**What is expected:** List every line below containing "желтый".

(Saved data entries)
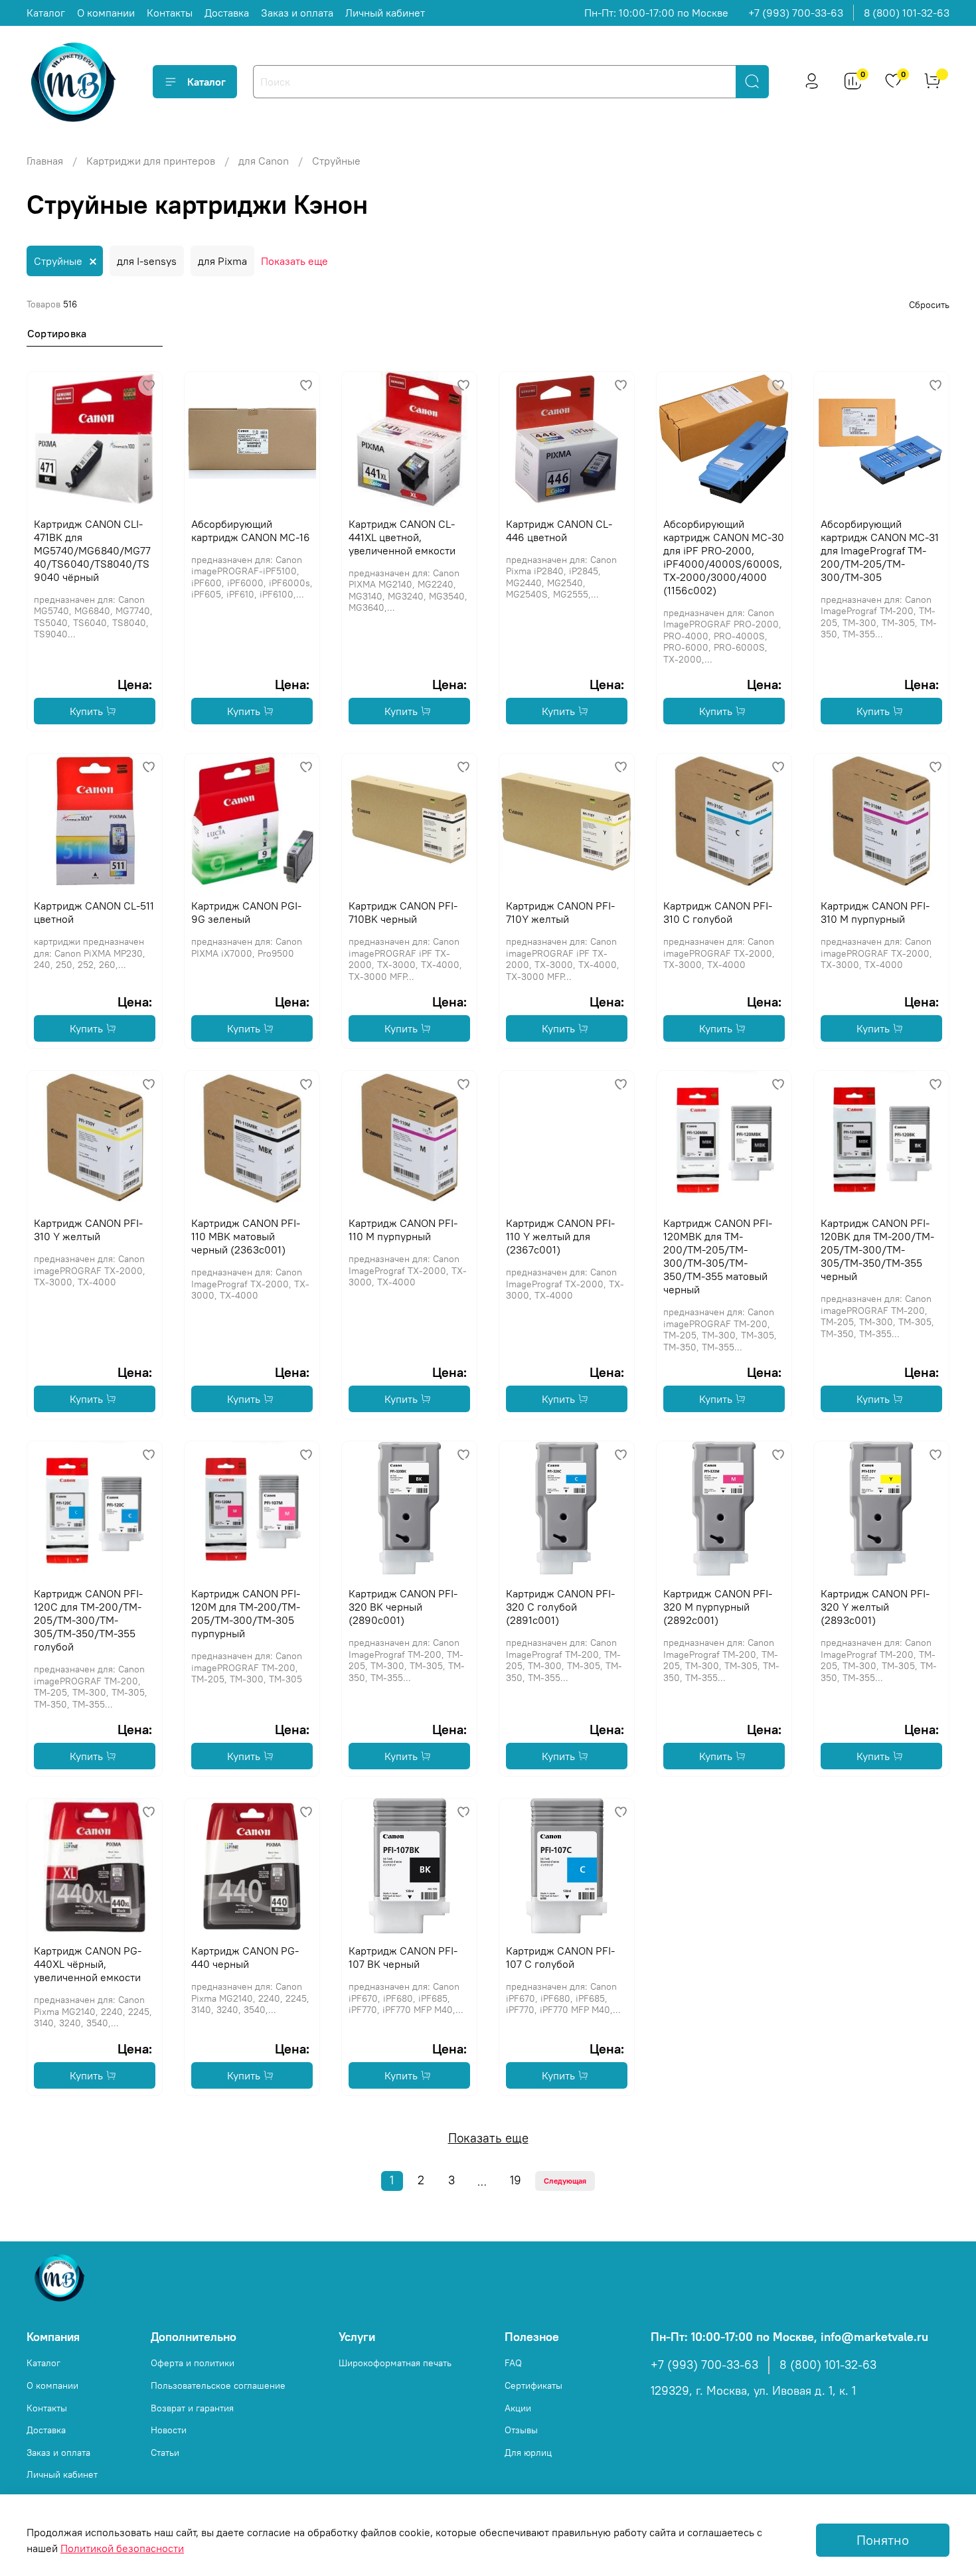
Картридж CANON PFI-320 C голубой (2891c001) (560, 1607)
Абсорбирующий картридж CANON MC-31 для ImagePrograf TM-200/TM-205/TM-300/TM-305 (880, 550)
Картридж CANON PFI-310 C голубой (717, 912)
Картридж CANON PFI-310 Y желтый (88, 1229)
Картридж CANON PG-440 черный (245, 1957)
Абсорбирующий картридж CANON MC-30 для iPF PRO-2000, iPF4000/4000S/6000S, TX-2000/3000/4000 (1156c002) (723, 557)
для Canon (263, 160)
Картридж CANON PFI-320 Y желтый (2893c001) (875, 1607)
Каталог (46, 12)
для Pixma (222, 261)
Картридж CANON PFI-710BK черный (403, 912)
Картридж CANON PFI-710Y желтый (560, 912)
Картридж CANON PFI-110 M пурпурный (403, 1229)
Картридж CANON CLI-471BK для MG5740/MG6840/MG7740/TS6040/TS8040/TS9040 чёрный (92, 550)
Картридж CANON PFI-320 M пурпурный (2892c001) (717, 1607)
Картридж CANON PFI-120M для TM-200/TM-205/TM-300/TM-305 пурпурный (245, 1613)
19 (515, 2180)
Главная (45, 160)
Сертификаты (533, 2385)
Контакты (170, 12)
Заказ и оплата (297, 12)
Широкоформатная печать (395, 2363)
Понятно (882, 2540)
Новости (169, 2430)
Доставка (226, 12)
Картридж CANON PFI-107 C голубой (560, 1957)
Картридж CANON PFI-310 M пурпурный (875, 912)
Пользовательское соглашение (218, 2385)
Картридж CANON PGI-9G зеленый (246, 912)
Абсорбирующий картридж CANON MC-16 (250, 530)
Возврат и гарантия (192, 2408)
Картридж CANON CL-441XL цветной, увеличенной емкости (402, 537)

**Task answer:**
Картридж CANON PFI-310 Y желтый (88, 1229)
Картридж CANON PFI-320 Y желтый (2893c001) (875, 1607)
Картридж CANON PFI-710Y желтый (560, 912)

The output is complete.